Two nuns decide to tour Europe. They start at the Vatican City, making their way in their little car through Italy, Spain, France and Germany before entering Eastern Europe. Finally they arrive in Transylvannia late one evening as the last rays of the sun depart below the horizon.
At the first set of traffic lights they stop at, a baby vampire jumps onto the bonnet, bares his fangs and begins to hiss at the nuns.

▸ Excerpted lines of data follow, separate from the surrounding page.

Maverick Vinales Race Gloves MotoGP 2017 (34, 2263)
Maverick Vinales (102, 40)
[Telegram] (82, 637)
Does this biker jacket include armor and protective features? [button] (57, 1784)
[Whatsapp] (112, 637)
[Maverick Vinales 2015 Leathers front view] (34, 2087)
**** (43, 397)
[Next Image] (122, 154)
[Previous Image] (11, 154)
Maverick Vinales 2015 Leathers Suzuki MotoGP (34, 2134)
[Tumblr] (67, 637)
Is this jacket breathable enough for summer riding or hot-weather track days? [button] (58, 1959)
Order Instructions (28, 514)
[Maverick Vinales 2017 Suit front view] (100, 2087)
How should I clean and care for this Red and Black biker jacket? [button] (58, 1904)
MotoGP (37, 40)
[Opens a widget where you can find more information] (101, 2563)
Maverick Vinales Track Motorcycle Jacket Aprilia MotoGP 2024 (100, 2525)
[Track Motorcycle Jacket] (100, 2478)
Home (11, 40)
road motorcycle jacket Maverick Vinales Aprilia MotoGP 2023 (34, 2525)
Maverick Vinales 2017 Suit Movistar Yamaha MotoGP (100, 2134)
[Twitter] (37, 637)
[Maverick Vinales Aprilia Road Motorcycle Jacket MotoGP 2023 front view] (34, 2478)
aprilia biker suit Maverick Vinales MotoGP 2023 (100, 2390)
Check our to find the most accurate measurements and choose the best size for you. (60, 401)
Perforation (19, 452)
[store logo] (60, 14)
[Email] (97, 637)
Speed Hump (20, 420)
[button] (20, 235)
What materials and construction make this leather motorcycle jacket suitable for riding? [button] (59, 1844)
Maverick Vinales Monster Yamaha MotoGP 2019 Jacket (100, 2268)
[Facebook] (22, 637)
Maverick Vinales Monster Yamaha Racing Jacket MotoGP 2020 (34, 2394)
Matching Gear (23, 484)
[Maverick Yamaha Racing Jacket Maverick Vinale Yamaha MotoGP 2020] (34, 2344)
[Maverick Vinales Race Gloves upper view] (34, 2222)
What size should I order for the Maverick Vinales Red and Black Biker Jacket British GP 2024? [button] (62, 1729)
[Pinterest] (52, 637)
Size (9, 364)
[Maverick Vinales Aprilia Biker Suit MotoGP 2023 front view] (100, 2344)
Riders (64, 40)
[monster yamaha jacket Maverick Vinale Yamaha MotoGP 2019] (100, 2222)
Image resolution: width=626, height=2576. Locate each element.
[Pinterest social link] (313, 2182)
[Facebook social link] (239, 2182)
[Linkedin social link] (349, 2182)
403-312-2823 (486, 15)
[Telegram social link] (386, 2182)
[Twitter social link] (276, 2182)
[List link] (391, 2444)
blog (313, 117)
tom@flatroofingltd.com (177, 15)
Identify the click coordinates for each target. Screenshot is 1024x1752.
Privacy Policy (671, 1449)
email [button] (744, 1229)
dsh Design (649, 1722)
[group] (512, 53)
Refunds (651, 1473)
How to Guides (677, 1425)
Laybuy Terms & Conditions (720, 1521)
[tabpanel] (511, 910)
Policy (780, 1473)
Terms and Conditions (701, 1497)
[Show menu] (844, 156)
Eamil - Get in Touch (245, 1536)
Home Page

"Wait until we're moving again," says Sister Mary in the passenger seat, "Then hit the windscreen wipers."
The traffic lights change to green, so Sister Bernadette in the driver's seat pulls away and duly starts the windscreen wipers. They drive along the main highway at 60 mph with the baby vampire gamely holding onto the windscreen wipers, refusing to let go and continuing to hiss at them.
They come to a halt at another set of traffic lights and Sister Bernadette switches off the windscreen wipers.
"Any more ideas?" she asks.
"When you pull away this time, squirt him with the windscreen washer and then hit the wipers," says Sister Mary. "I topped up the bottle with holy water before we left the Holy See. That'll fix him."
The lights change to green, Sister Bernadette pulls away, hits the windscreen washer and then starts the wipers. The holy water burns the baby vampire, but he refuses to budge and continues to hiss at them.
They come to a halt at a third set of lights and Sister Bernadette switches off the windscreen wipers. "What now?" she asks Sister Mary.
"I know!" says her companion. "Show him your cross!"
"OK!" says Sister Bernadette, who unbuckles her seat belt, gets out of the car and hollers at the little vampire "Oi! You piece of undead shit! Get the fuck off my car!"